_Assigned task_
From the line with "Uncategorized (215, 2158)" to the final line, print the records exactly as they are.

═════ Entries supplied

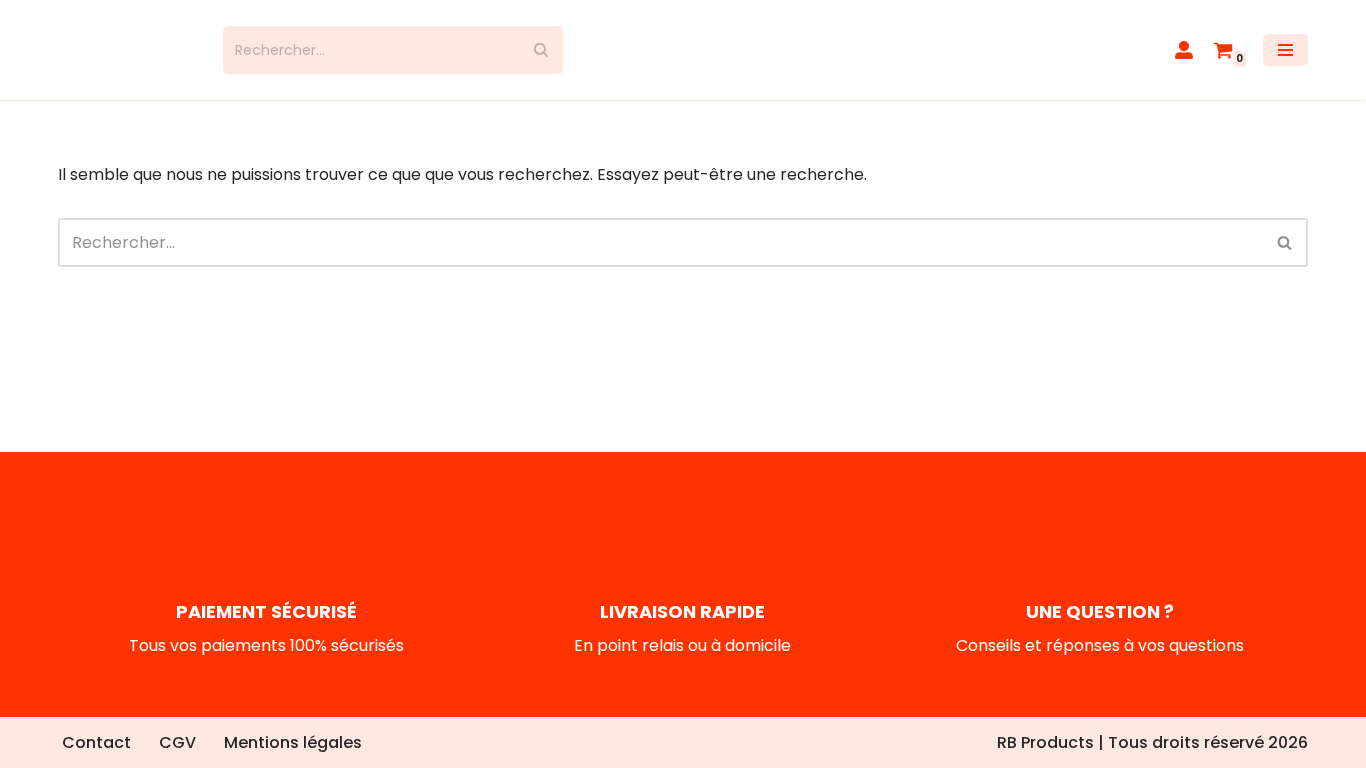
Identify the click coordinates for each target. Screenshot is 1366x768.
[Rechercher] (540, 50)
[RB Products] (125, 50)
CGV (177, 742)
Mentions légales (293, 742)
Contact (96, 742)
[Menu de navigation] (1285, 50)
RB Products (1045, 742)
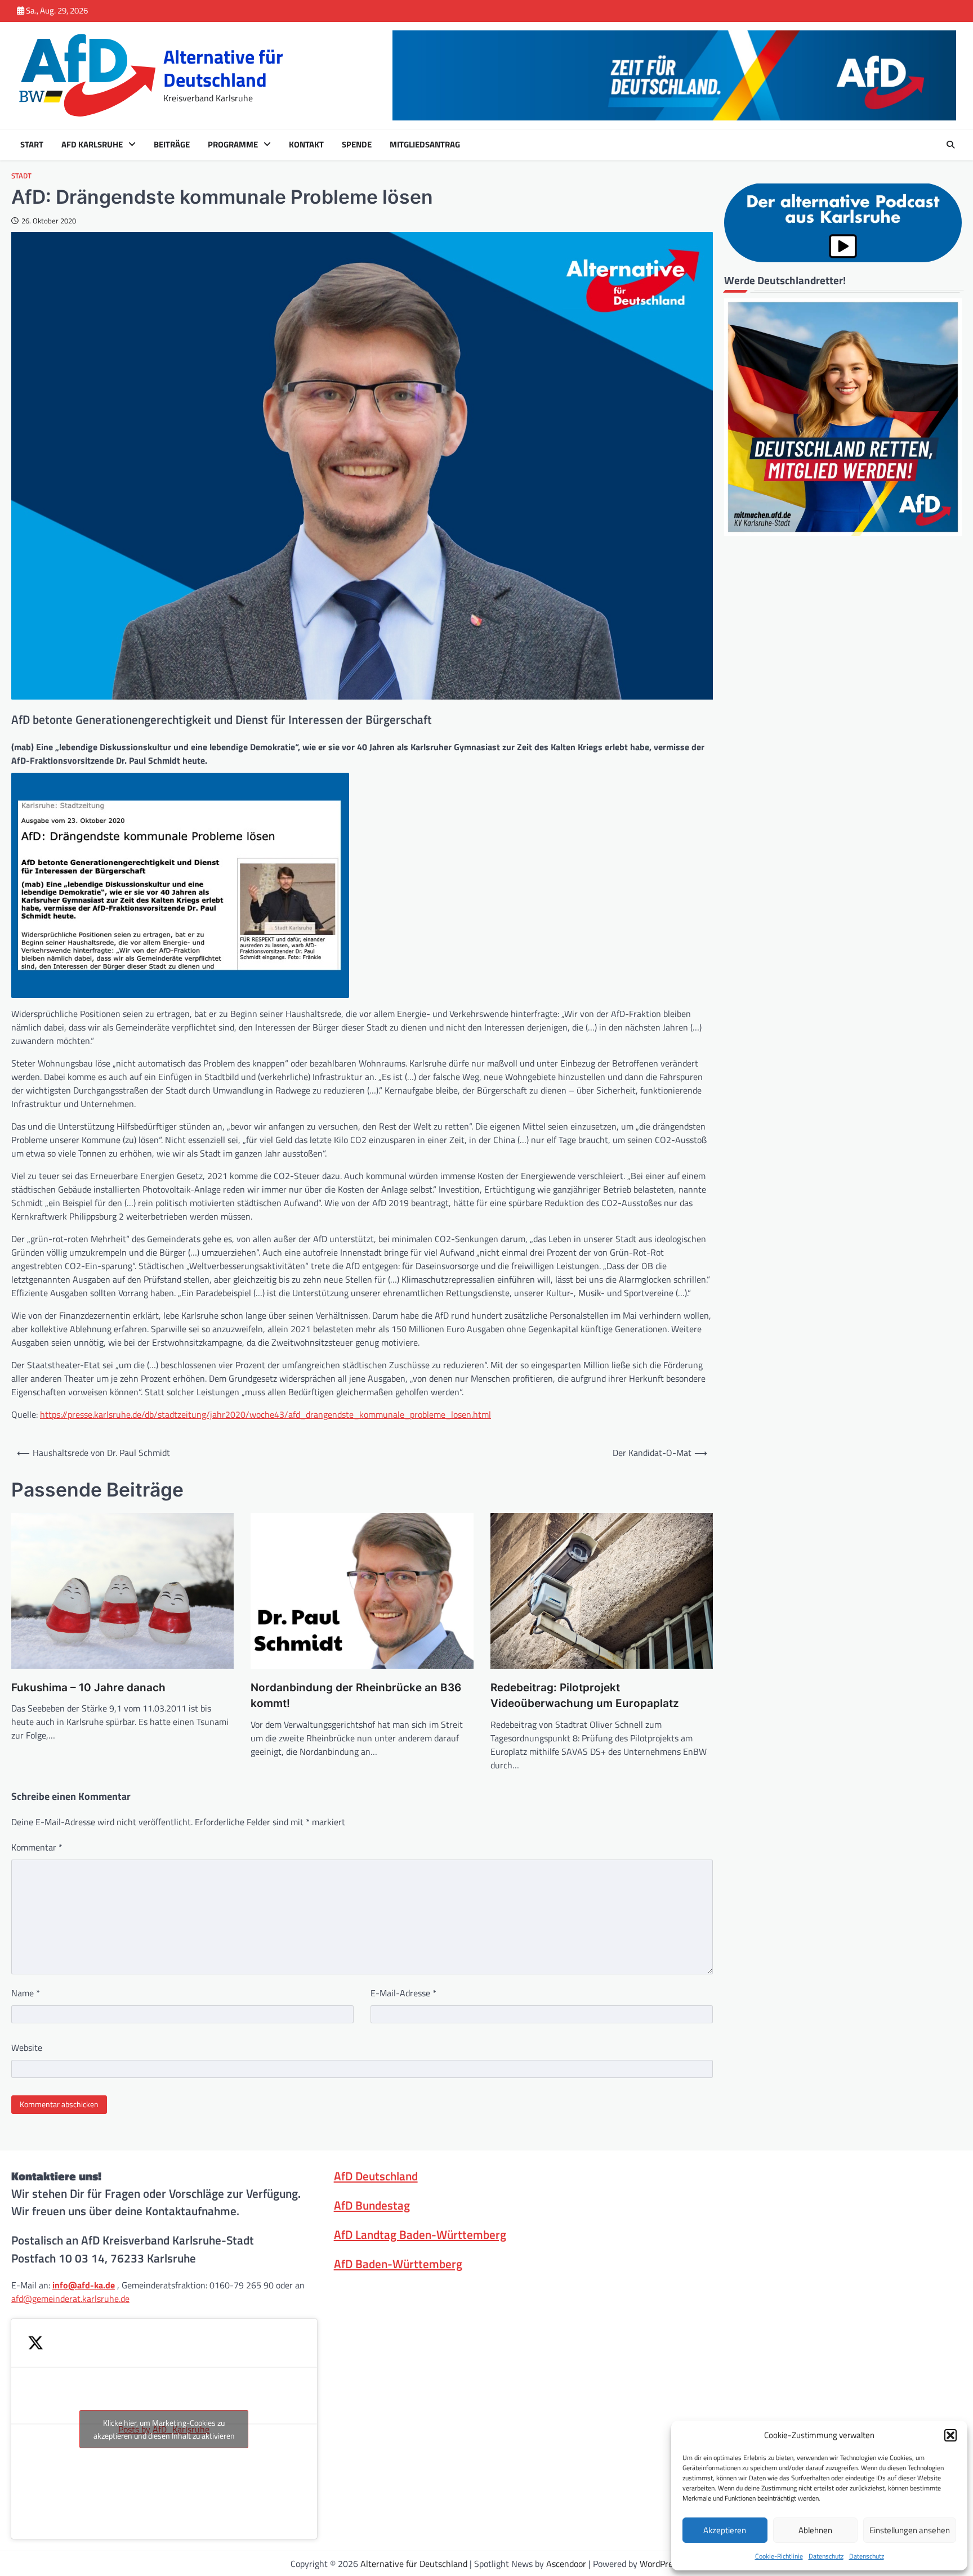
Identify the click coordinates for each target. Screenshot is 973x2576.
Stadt (21, 176)
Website (26, 2047)
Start (31, 144)
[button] (950, 2435)
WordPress (660, 2563)
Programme (233, 144)
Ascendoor (566, 2563)
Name (25, 1993)
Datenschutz (826, 2556)
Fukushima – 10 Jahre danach (88, 1687)
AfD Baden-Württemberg (398, 2264)
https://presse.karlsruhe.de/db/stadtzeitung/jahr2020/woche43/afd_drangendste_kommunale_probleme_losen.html (265, 1414)
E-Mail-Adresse (403, 1993)
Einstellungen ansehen (909, 2530)
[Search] (950, 144)
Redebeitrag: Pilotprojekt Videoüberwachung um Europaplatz (584, 1695)
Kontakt (306, 144)
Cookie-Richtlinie (779, 2556)
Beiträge (172, 144)
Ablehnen (815, 2530)
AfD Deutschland (376, 2176)
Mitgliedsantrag (425, 144)
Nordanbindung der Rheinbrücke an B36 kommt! (356, 1695)
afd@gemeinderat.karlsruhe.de (70, 2298)
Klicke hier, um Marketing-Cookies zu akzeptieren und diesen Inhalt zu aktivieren (164, 2429)
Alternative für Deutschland (223, 68)
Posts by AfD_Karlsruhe (164, 2429)
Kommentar (37, 1847)
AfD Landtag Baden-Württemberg (420, 2234)
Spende (357, 144)
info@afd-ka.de (83, 2285)
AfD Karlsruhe (92, 144)
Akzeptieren (724, 2530)
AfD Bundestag (372, 2205)
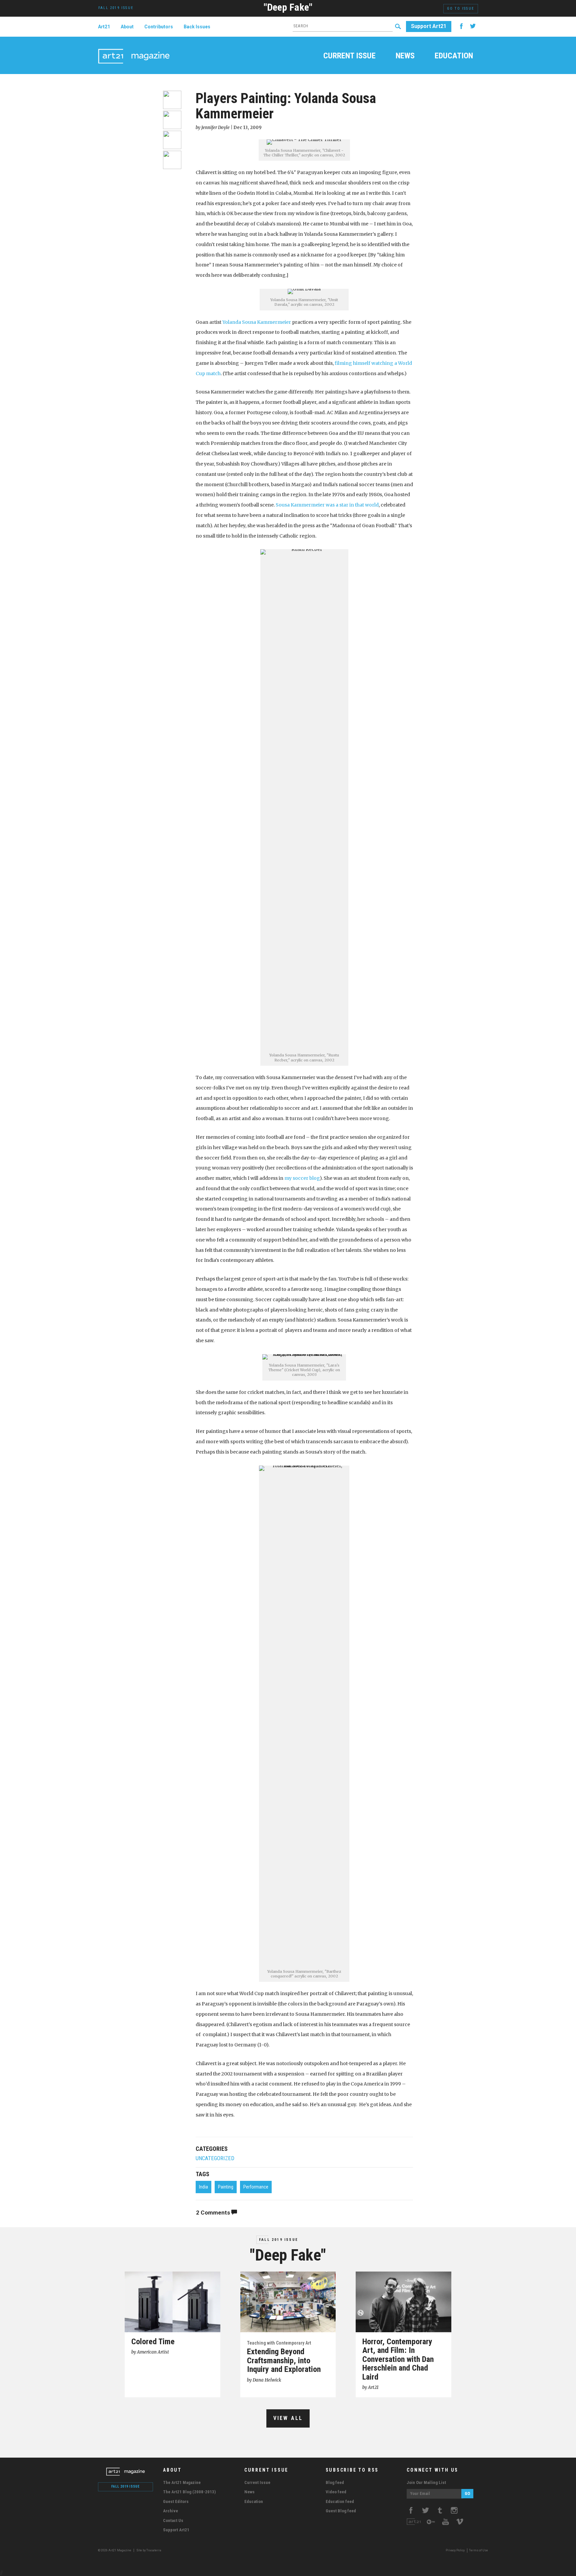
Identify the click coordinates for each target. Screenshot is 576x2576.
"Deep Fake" (288, 7)
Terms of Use (478, 2550)
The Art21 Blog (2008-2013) (189, 2491)
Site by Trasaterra (148, 2550)
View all (288, 2418)
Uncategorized (215, 2158)
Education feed (340, 2501)
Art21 (104, 26)
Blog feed (335, 2482)
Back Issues (197, 26)
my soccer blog (302, 1178)
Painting (225, 2187)
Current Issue (349, 56)
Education (454, 56)
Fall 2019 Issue (278, 2240)
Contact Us (173, 2520)
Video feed (336, 2491)
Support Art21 (428, 26)
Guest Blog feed (341, 2510)
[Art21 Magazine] (134, 48)
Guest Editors (176, 2501)
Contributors (158, 26)
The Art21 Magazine (182, 2482)
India (203, 2187)
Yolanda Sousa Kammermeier (256, 322)
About (127, 26)
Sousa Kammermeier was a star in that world (327, 505)
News (405, 56)
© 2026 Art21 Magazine (115, 2550)
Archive (170, 2510)
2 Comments (213, 2212)
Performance (255, 2187)
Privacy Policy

══════════

_Reply_
Uncategorized (215, 2158)
Education feed (340, 2501)
Art21 (104, 26)
Blog feed (335, 2482)
Back Issues (197, 26)
my soccer blog (302, 1178)
Painting (225, 2187)
Current Issue (349, 56)
Education (454, 56)
Fall 2019 Issue (278, 2240)
Contact Us (173, 2520)
Video feed (336, 2491)
Support Art21 (428, 26)
Guest Blog feed (341, 2510)
[Art21 Magazine] (134, 48)
Guest Editors (176, 2501)
Contributors (158, 26)
The Art21 Magazine (182, 2482)
India (203, 2187)
Yolanda Sousa Kammermeier (256, 322)
About (127, 26)
Sousa Kammermeier was a star in that world (327, 505)
News (405, 56)
© 2026 Art21 Magazine (115, 2550)
Archive (170, 2510)
2 Comments (213, 2212)
Performance (255, 2187)
Privacy Policy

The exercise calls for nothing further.